La mort dépassée par l’espérance

En matière de souffrance incompréhensible et de perte de tout, Job devait avoir plus qu’une petite idée. Il avait tout perdu, femme et enfants, avant d’être atteint dans sa santé au point d’aspirer à la mort, plus douce – pensait-il – que la poursuite de sa vie.
Pendant un temps, il avait pourtant cherché des explications à une souffrance qui s’abattait sur lui sans raison. Les amis qui venaient le voir à son chevet s’étaient chargés de lui apporter des caisses entières de « parce que » … et cela n’avait rien arrangé, rien changé, ni apporté la consolation souhaitée.
Les amis de Job ont échoué : ils ont voulu intégrer un déferlement de douleurs interminables dans un grand tout, un grand système où le mal trouve sa place, presque « en harmonie » avec le reste : « Tout cela doit bien servir à quelque chose, n’est-ce pas ? », disaient-ils en substance.
Mais comment peut-on aller au chevet d’une personne qui souffre et tenter de la consoler en essayant de la convaincre qu’une douleur « servirait » à quelque chose ? Ces amis, qui pensaient bien faire, auraient dû simplement être là, lui tenir la main, lui parler quand il en avait l’envie et la force, ou bien se taire quand il le fallait.
Job, au contraire, proteste de son innocence face au mal subi : il sait qu’il n’a rien fait, qu’il n’y a ni cause, ni mérite, ni explication. Il refuse toutes les solutions qui sont ordinairement à notre disposition. C’est pour cela qu’il n’a plus le choix, il ne lui reste plus qu’à proclamer : « Je sais bien moi, que mon rédempteur est vivant ! » C’est comme cela qu’il dépasse la douleur si longtemps endurée et la mort parfois souhaitée.
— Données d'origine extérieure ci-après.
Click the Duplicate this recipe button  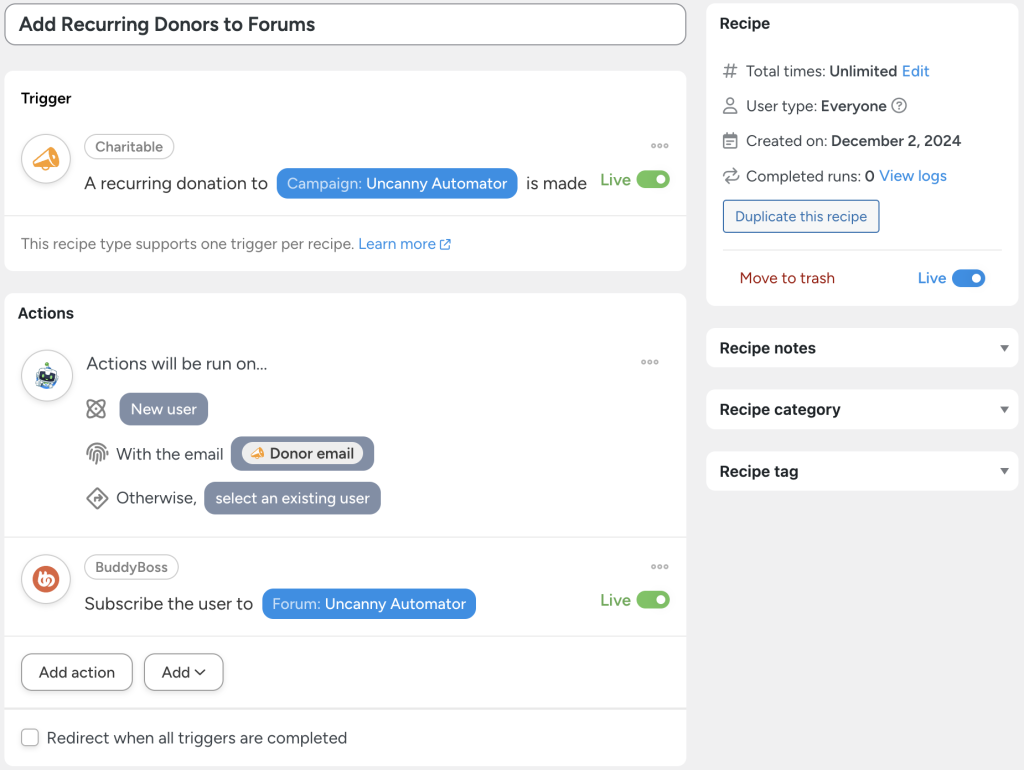point(800,216)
Le salut, pour Job, n’est pas dans les explications, les grandes théories sur le bien et le mal, encore moins dans les banalités souvent culpabilisantes de ses amis. Il dépasse la douleur et la mort par l’espérance, l’avènement toujours possible de quelque chose qui relève la vie. C’est cela, au fond, « contempler Dieu » : avoir aspiré à la mort au moment de la grande douleur, et se remettre pourtant à parler au futur parce qu’un avenir se dessine !
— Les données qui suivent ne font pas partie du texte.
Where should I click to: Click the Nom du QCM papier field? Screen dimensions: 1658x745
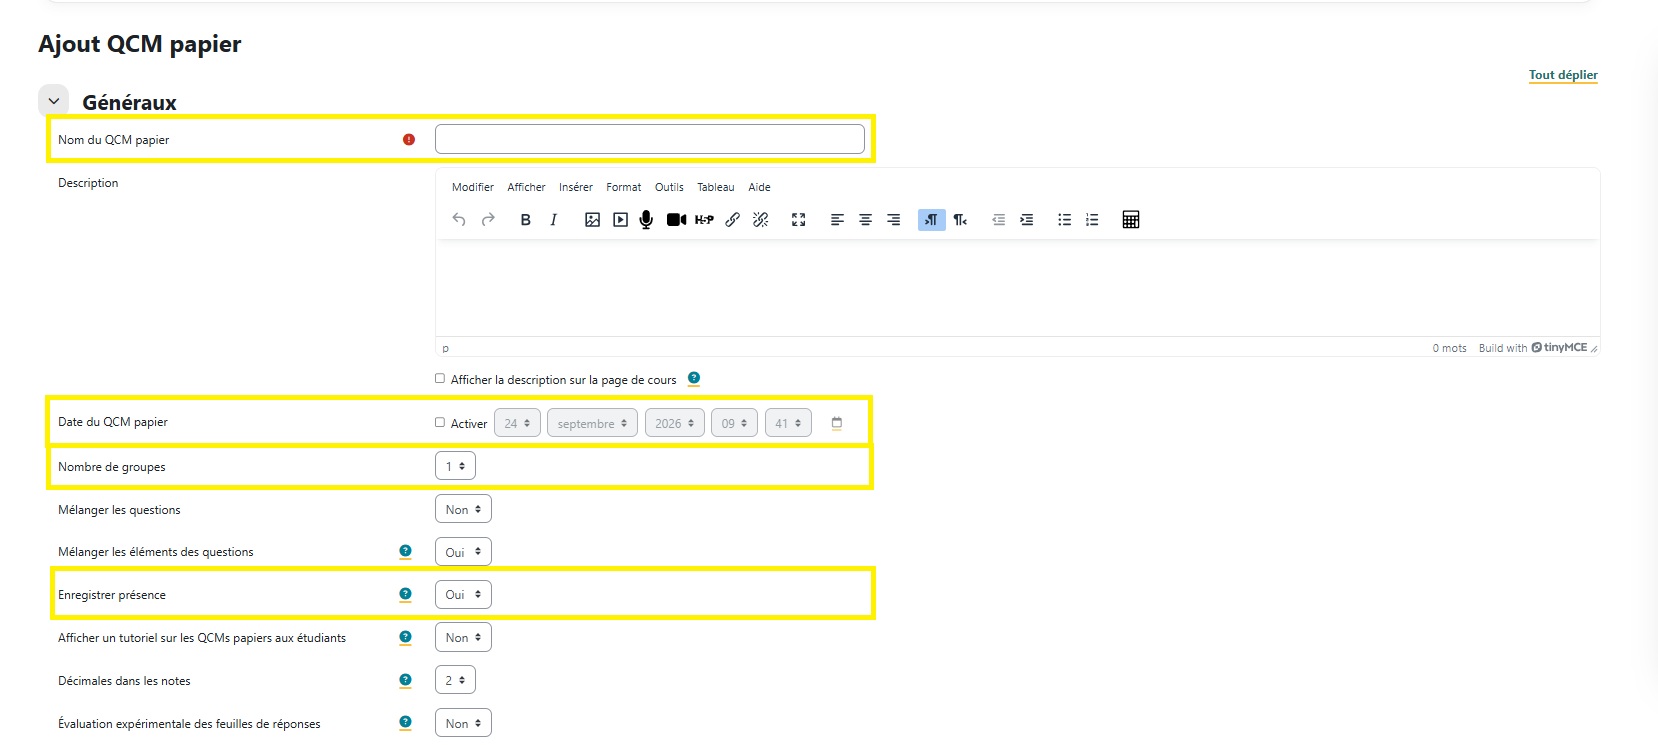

La vie éternelle n’évite pas la mort. Job, un jour, a bien dû quitter les siens. Mais la vie éternelle que Job perçoit ici n’est pas quelque chose d’immobile et limité à un avenir incertain : c’est avant tout la vie qui reprend ses droits, avec ses surprises, ses nouveautés et ses attentes. Elle commence aujourd’hui pour nous, nous qui avons veillé, écouté, tenu la main de ceux qui nous ont quittés, nous qui avons dû parfois nous taire pour les laisser se reposer, nous qui nous n’avons aucune explication.